* **WHAT THE TASK ASKS**:
Below is a listing. Set down exactly the lines from the one containing "Screen dimensions: 1933x626" through the one containing "Given: Click the SHOT", both ends included, and leave out the rest.

[MATERIAL TO PROCESS Boundary: Start]

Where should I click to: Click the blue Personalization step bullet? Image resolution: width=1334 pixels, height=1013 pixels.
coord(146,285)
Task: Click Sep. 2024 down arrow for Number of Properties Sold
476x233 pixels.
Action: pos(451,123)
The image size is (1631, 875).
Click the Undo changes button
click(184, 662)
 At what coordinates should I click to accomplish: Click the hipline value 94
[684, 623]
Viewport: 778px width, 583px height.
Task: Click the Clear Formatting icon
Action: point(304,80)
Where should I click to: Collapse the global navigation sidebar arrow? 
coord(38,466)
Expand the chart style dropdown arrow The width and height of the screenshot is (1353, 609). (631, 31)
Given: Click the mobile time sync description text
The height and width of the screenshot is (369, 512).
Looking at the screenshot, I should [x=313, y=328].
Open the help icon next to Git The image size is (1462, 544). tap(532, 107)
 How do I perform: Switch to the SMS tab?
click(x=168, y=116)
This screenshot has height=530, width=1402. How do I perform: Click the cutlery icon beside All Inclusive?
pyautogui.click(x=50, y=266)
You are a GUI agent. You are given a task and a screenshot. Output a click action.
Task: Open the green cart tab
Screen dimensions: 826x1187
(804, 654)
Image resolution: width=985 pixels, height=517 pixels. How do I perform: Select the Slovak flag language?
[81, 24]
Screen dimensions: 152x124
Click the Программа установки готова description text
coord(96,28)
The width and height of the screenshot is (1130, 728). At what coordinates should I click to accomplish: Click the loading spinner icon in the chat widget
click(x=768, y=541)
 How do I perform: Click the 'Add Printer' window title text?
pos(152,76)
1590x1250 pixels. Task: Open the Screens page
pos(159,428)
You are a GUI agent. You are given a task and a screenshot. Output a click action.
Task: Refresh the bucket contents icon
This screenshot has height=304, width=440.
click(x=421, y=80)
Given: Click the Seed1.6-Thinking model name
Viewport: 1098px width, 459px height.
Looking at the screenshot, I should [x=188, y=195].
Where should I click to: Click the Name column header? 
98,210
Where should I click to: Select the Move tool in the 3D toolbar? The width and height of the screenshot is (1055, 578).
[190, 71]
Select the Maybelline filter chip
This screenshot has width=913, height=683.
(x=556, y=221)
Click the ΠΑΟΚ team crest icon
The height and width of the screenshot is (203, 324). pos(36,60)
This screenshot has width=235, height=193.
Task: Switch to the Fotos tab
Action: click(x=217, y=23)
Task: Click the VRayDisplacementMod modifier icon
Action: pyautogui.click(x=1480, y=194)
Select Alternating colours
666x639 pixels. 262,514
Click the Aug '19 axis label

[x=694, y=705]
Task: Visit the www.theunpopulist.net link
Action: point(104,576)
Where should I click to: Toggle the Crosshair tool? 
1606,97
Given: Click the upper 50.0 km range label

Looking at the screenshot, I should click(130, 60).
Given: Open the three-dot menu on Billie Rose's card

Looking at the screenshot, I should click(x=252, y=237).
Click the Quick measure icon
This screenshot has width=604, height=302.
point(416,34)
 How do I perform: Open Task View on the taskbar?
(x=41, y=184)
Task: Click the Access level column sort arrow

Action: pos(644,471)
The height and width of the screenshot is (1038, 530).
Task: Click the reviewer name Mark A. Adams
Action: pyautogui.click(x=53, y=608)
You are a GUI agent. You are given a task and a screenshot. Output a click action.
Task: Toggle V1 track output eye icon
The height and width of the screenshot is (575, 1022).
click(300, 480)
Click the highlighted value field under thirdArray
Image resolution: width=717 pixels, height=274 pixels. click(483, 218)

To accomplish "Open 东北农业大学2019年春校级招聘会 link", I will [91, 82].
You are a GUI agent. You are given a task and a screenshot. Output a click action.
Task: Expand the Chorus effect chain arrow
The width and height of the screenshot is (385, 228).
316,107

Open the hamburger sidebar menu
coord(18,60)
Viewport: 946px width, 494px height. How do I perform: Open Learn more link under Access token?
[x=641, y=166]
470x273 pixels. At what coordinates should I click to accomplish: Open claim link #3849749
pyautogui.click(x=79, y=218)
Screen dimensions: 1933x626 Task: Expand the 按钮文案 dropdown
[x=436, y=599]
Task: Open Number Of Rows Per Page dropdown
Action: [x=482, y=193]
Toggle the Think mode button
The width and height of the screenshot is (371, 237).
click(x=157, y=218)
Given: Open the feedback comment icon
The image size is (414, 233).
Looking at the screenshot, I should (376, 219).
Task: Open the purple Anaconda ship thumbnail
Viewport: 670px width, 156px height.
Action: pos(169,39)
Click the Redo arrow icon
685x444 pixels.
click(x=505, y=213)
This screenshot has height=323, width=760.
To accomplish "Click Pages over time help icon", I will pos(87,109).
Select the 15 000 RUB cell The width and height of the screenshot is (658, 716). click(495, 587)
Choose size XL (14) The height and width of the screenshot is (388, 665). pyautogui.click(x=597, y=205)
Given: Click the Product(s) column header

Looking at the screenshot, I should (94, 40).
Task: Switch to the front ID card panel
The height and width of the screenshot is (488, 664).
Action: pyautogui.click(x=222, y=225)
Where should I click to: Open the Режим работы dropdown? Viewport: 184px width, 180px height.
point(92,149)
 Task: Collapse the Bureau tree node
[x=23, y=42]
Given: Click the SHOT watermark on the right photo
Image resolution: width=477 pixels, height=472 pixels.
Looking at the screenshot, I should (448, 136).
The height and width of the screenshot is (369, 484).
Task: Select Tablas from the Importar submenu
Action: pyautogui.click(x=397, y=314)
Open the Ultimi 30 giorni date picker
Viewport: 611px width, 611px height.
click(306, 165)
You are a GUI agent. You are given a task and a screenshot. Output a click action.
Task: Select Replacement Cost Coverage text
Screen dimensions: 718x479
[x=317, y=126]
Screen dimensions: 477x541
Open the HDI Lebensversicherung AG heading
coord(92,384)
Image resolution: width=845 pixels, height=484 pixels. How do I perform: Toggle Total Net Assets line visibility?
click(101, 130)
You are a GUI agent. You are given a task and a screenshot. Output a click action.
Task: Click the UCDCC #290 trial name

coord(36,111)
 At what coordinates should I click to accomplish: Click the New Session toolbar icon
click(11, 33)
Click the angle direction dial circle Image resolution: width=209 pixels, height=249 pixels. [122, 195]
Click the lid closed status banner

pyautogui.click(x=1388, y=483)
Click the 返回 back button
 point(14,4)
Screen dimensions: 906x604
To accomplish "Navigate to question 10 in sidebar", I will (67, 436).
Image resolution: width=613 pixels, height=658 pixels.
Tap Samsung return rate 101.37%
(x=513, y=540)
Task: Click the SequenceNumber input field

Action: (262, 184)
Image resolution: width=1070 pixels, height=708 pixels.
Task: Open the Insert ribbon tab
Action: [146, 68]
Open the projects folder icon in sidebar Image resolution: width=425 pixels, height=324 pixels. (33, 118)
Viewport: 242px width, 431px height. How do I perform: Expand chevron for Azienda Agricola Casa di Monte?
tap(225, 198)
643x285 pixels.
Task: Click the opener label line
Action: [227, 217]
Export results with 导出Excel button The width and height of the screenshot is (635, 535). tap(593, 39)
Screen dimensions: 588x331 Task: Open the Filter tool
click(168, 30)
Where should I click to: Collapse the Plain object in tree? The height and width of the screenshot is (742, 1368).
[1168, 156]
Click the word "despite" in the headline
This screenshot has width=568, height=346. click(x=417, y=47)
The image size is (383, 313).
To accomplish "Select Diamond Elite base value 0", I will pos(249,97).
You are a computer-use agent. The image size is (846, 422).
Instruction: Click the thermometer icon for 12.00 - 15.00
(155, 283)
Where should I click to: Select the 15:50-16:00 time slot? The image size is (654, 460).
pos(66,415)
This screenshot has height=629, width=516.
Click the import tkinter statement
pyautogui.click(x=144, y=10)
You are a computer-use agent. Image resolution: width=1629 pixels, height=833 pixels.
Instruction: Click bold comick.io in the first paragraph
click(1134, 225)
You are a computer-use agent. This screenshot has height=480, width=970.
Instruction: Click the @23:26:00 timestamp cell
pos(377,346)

[MATERIAL TO PROCESS Boundary: End]

* **EXERCISE RESPONSE**:
Screen dimensions: 1933x626 Task: Expand the 按钮文案 dropdown
[x=436, y=599]
Task: Open Number Of Rows Per Page dropdown
Action: [x=482, y=193]
Toggle the Think mode button
The width and height of the screenshot is (371, 237).
click(x=157, y=218)
Given: Open the feedback comment icon
The image size is (414, 233).
Looking at the screenshot, I should (376, 219).
Task: Open the purple Anaconda ship thumbnail
Viewport: 670px width, 156px height.
Action: pos(169,39)
Click the Redo arrow icon
685x444 pixels.
click(x=505, y=213)
This screenshot has height=323, width=760.
To accomplish "Click Pages over time help icon", I will pos(87,109).
Select the 15 000 RUB cell The width and height of the screenshot is (658, 716). click(495, 587)
Choose size XL (14) The height and width of the screenshot is (388, 665). pyautogui.click(x=597, y=205)
Given: Click the Product(s) column header

Looking at the screenshot, I should (94, 40).
Task: Switch to the front ID card panel
The height and width of the screenshot is (488, 664).
Action: pyautogui.click(x=222, y=225)
Where should I click to: Open the Режим работы dropdown? Viewport: 184px width, 180px height.
point(92,149)
 Task: Collapse the Bureau tree node
[x=23, y=42]
Given: Click the SHOT watermark on the right photo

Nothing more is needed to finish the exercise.